Il televisore tenuto basso continua a martellargli le meningi con la storia delle elezioni presidenziali. Chiacchiera riguardo un tentativo di aggressione a qualche stronza che probabilmente se l'è pure cercata. Le vacche con la gonna stretta e i tacchi alti che scalano i gradini del potere a suon di lavoretti di bocca sotto le scrivanie gli sono sempre state antipatiche. Il cellulare sul tavolo vibra per la quarta volte e gli occhi stanchi lo inchiodano con la stessa furia con cui vorrebbe scagliarlo fuori dalla finestra. La testa pulsa, i resti rugginosi in gola di una serata che ha dimenticato dopo l'ultimo scambio di sms con Jody.
- Ha una figlia. Fuck me.
Si lamenta, facendo cigolare pesantemente la sedia su cui è appollaiato, in boxer e canottiera intento a litigare con la ciotola dei cereali. La casa è un macello, dovrebbe anche mettersi in animo di pulirla ma appena ci pensa gli sale alla mente la voce del vecchio che gli ricorda come quello sia lavoro da femmine. Sfiata, disturbato e scarica una risata frustrata e nervosa. Lascia il cucchiaio nella ciotola e si prende il cellulare, chiudendosi in bagno con la sigaretta. Siede sulla tazza e fissa il display combattuto. Racimola frammenti di lucidità ad ogni tirata di fumo e poi si decide a rispondere, con un piede puntellato sulla vasca scheggiata e l'altro che batte all'impazzata contro le piastrelle verdi del bagno padronale.
- Ehi.
- Dove sei?
- Che vuoi?
- E' il compleanno di tuo figlio, hai intenzione di farti vedere?
- Devo lavorare, Ann.
- Ma ti vuole vedere. Non puoi fare uno strappo almeno questa volta?

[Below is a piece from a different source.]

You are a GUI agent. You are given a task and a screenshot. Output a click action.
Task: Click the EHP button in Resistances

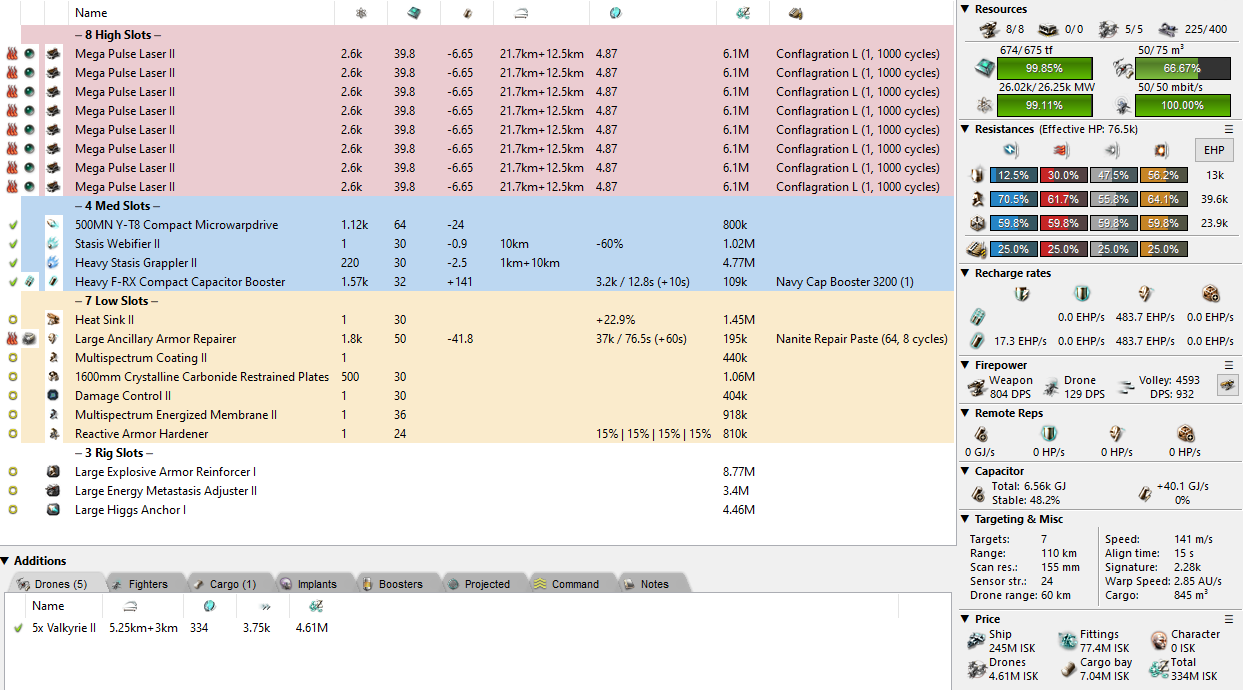point(1214,151)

- Potrei se tu la smettessi di starmi col fiato sul collo per qualche arretrato, Cristo santissimo.
- Quei soldi ce li devi.
- Yeah, well dato che non ho ancora imparato a cagarli, potresti anche ricordare a quella merda di tuo fratello di farmi sapere qualcosa per quel carico.
- Tu vieni al compleanno di Sawyer e gliene parli di persona.

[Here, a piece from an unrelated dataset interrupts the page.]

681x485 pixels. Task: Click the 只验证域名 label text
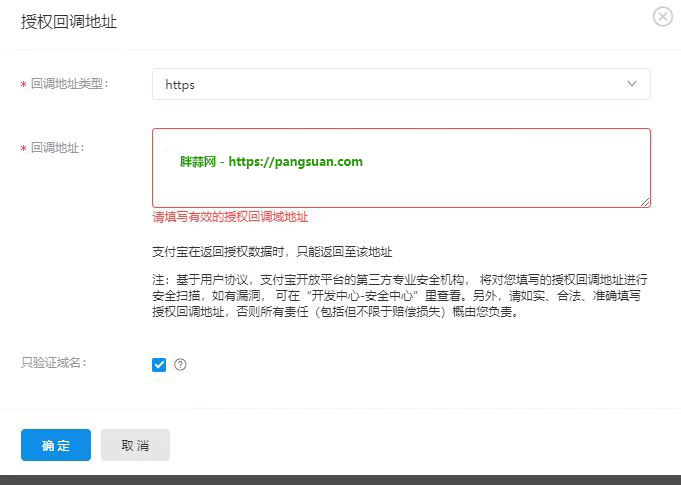pyautogui.click(x=54, y=362)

Gratta i polpastrelli contro la guancia, restando in silenzio per sentire il raschiare del respiro e della barba. Il nervosismo gli ha gonfiato le vene del collo, arrossato le orecchie che hanno preso a fischiare nemmeno l'avesse investito un'esplosione ravvicinata.
- Jade?
- I'm here.
- Ci vediamo alle otto, vedi di farti la barba. E prendigli la camaro gialla.
Chiude la telefonata passandosi la mano tra le onde rese dorate dai riflessi della lampadina ad incandescenza che ancora penzola senza alcun lampadario dal soffitto scrostato. Le dita ruvide e callose raschiano la barba troppo lunga e mal tenuta, cercando la pelle al di sotto. Sospira, alzando lo sguardo nell'implorare un po' di pazienza da Dio, quella che gli è sempre mancata. La stretta della mancina attorno al cellulare è ferma, talmente tanto che le nocche sono sbiancate e c'è un tremore evidente che gli coinvolge tutta la spalla. Ingoia frustrazione e nervosismo ma cede, come il perdente che è. Cede sotto il peso delle debolezze. Si fissa nello specchio, affila un sorriso arcigno poco prima di sospirare.
- Mi ci sputo in faccia da solo, tranquilla.